Task directions -
Once the line containing "The image size" is reached in the listing below, reproduce it and all later lines through the final one exactly, but omit any pictures.

Data extract -
-=-=-

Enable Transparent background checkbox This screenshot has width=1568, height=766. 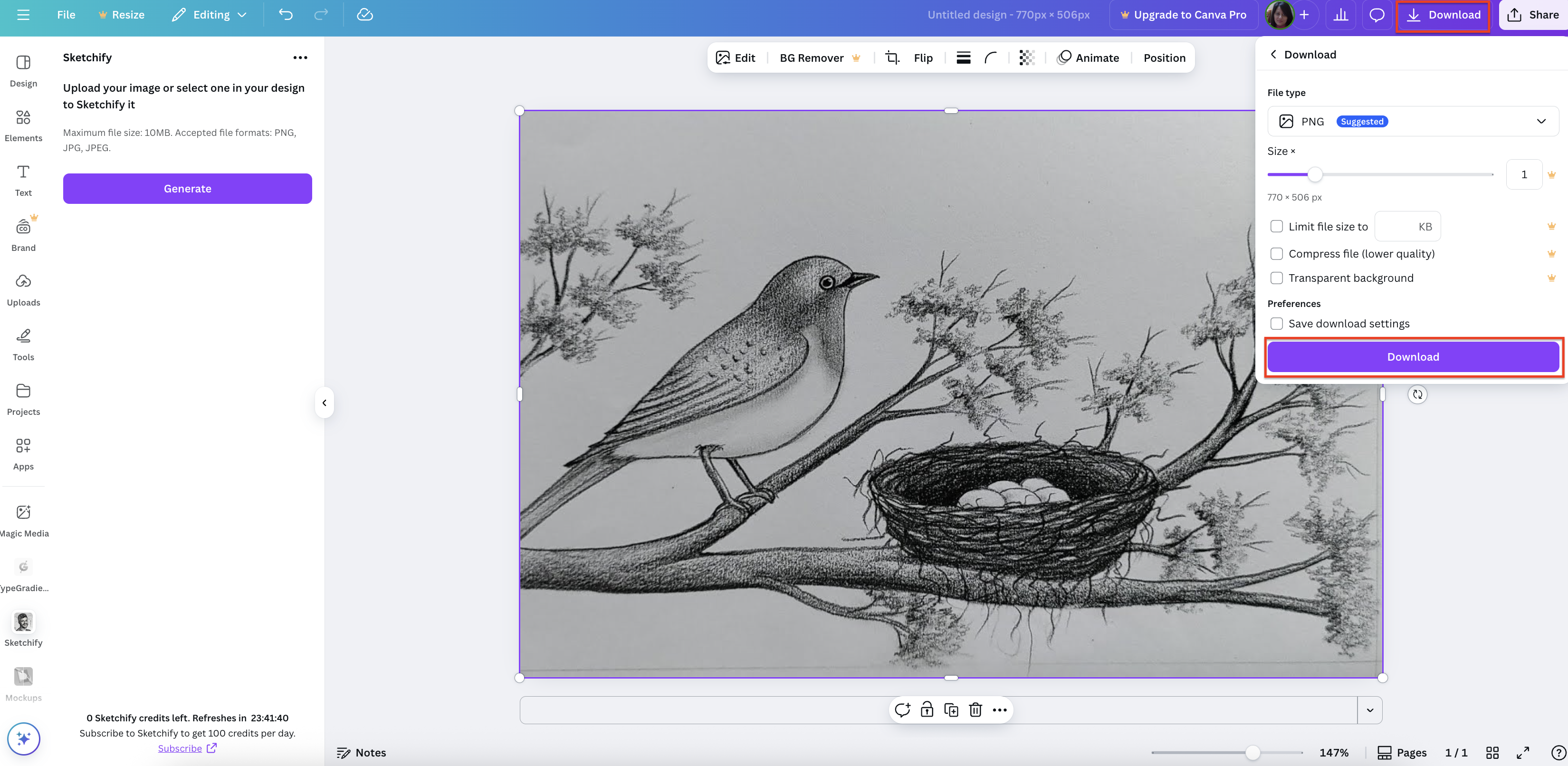click(1276, 278)
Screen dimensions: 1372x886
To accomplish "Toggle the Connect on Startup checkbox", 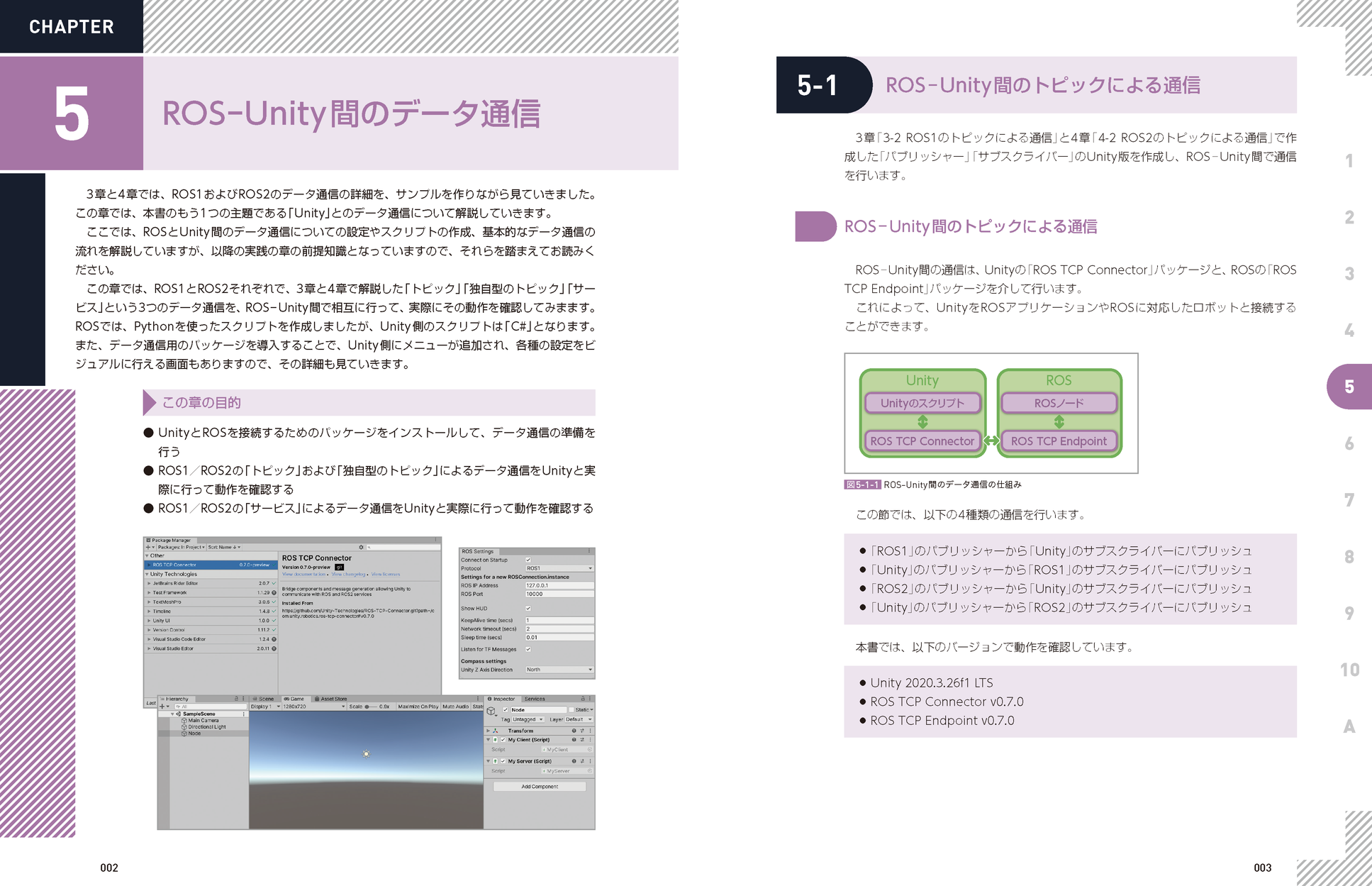I will (528, 560).
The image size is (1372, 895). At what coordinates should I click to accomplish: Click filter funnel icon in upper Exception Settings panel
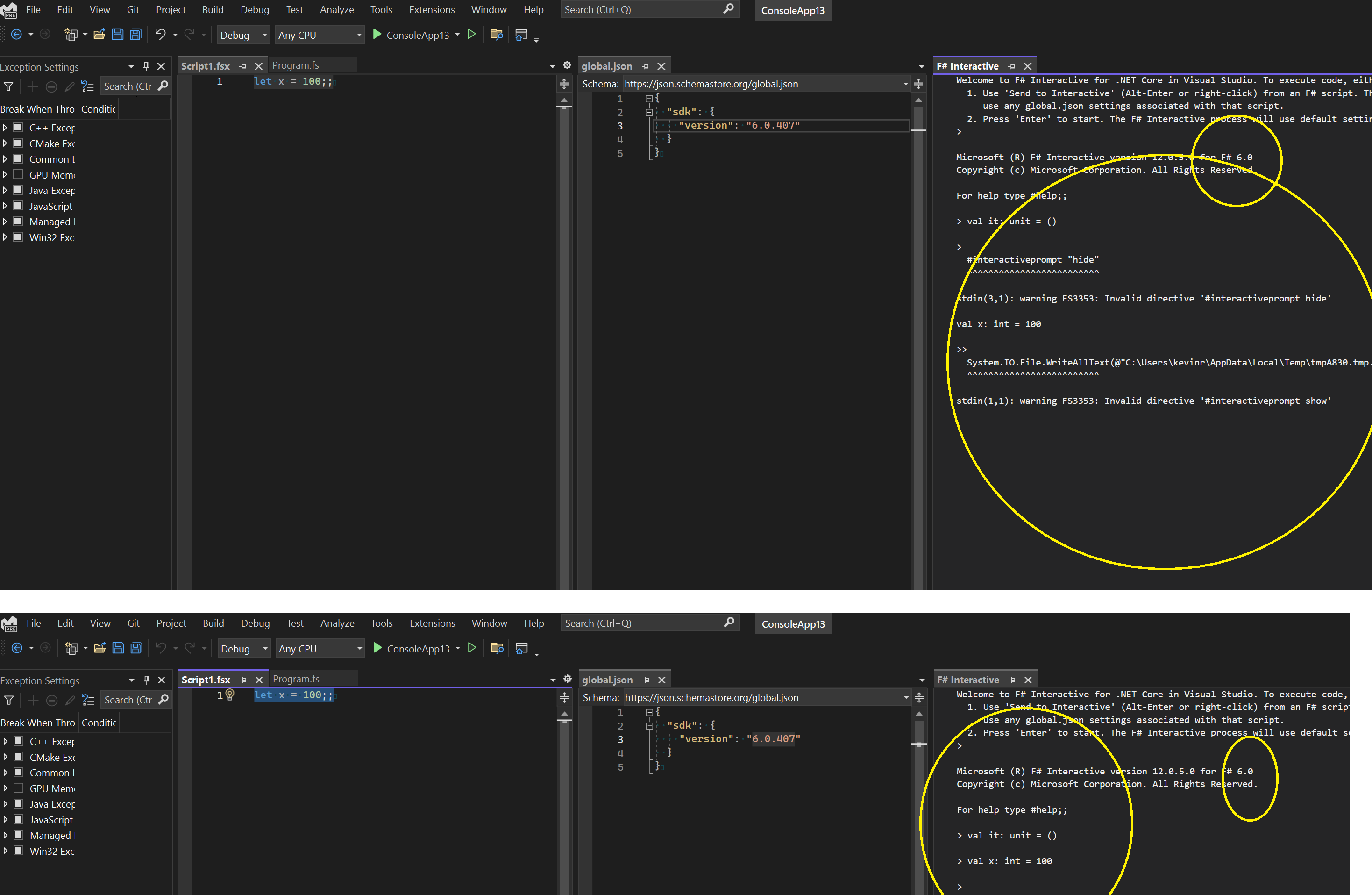point(9,86)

-=-=-

Result of this task -
The image size is (1372, 895). At what coordinates should I click to accomplish: Click filter funnel icon in upper Exception Settings panel
point(9,86)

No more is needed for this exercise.